Using the records below, give again exactly the lines from the line that contains "The width and height of the screenshot is (423, 377)." through the line that contains "Task: Click the Block button", both ends included, and only those.

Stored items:
*****
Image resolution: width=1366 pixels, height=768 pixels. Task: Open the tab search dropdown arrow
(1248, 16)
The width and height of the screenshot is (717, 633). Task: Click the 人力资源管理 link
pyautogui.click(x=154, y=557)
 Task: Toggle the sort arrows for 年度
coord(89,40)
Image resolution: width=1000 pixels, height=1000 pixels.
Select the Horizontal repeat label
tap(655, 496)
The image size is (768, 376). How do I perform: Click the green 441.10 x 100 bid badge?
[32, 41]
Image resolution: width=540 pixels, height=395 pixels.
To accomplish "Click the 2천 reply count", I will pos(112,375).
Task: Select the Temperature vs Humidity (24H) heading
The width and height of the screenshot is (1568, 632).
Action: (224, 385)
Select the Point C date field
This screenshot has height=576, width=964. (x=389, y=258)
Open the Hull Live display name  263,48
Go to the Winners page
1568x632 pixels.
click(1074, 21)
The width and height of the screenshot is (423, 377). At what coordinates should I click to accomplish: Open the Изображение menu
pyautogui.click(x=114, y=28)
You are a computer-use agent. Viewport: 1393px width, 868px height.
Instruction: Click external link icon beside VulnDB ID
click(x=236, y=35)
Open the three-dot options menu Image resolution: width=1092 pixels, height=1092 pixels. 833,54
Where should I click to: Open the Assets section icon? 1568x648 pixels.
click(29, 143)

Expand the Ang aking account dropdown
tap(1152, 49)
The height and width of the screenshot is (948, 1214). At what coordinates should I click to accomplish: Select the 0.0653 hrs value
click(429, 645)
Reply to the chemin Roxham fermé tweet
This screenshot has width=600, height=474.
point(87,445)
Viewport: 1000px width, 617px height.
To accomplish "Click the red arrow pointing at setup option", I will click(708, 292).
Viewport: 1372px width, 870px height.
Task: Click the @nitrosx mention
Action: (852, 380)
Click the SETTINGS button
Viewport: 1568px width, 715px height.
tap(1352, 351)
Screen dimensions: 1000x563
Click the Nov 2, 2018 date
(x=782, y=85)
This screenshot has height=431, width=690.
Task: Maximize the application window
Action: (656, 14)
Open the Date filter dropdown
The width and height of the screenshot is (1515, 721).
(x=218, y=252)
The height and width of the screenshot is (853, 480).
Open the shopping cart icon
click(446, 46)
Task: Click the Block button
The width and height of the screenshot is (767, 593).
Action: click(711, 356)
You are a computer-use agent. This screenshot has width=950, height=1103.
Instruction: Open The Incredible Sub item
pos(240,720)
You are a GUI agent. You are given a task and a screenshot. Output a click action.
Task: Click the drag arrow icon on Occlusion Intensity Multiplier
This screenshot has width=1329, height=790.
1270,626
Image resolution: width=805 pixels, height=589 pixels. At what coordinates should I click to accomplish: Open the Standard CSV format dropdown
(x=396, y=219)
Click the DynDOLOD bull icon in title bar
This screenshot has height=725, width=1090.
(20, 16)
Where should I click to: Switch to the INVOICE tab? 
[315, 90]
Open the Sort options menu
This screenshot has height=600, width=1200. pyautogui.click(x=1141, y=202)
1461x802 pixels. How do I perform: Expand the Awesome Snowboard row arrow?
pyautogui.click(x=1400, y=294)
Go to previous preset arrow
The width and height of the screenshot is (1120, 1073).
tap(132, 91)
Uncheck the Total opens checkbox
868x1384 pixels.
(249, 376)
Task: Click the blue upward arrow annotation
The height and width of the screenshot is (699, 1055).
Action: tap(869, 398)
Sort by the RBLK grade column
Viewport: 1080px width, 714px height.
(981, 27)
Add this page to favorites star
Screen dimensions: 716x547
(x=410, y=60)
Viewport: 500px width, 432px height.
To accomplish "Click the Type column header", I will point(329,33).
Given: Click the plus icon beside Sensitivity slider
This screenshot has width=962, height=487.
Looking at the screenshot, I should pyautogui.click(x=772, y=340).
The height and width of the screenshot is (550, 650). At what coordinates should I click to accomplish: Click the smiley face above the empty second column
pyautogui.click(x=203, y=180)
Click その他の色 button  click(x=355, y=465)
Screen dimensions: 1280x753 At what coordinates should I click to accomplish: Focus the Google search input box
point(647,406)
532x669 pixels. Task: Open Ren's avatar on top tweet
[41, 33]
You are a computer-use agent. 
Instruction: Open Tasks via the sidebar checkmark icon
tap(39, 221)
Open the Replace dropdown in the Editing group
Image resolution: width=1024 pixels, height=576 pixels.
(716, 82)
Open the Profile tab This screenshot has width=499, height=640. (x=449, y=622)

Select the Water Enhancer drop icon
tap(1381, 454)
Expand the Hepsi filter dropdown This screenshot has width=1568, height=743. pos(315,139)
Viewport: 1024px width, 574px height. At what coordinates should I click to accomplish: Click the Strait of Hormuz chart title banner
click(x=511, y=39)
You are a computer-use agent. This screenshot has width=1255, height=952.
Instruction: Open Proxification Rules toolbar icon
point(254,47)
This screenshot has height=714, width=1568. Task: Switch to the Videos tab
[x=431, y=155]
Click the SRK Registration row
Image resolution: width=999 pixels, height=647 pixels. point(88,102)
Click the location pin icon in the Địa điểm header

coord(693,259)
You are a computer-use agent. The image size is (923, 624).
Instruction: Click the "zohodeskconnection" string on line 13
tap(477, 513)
*****
■ **RESULT OF THE EXERCISE**:
The width and height of the screenshot is (423, 377). At what coordinates should I click to accomplish: Open the Изображение menu
pyautogui.click(x=114, y=28)
You are a computer-use agent. Viewport: 1393px width, 868px height.
Instruction: Click external link icon beside VulnDB ID
click(x=236, y=35)
Open the three-dot options menu Image resolution: width=1092 pixels, height=1092 pixels. 833,54
Where should I click to: Open the Assets section icon? 1568x648 pixels.
click(29, 143)

Expand the Ang aking account dropdown
tap(1152, 49)
The height and width of the screenshot is (948, 1214). At what coordinates should I click to accomplish: Select the 0.0653 hrs value
click(429, 645)
Reply to the chemin Roxham fermé tweet
This screenshot has width=600, height=474.
point(87,445)
Viewport: 1000px width, 617px height.
To accomplish "Click the red arrow pointing at setup option", I will click(708, 292).
Viewport: 1372px width, 870px height.
Task: Click the @nitrosx mention
Action: (852, 380)
Click the SETTINGS button
Viewport: 1568px width, 715px height.
tap(1352, 351)
Screen dimensions: 1000x563
Click the Nov 2, 2018 date
(x=782, y=85)
This screenshot has height=431, width=690.
Task: Maximize the application window
Action: (656, 14)
Open the Date filter dropdown
The width and height of the screenshot is (1515, 721).
(x=218, y=252)
The height and width of the screenshot is (853, 480).
Open the shopping cart icon
click(446, 46)
Task: Click the Block button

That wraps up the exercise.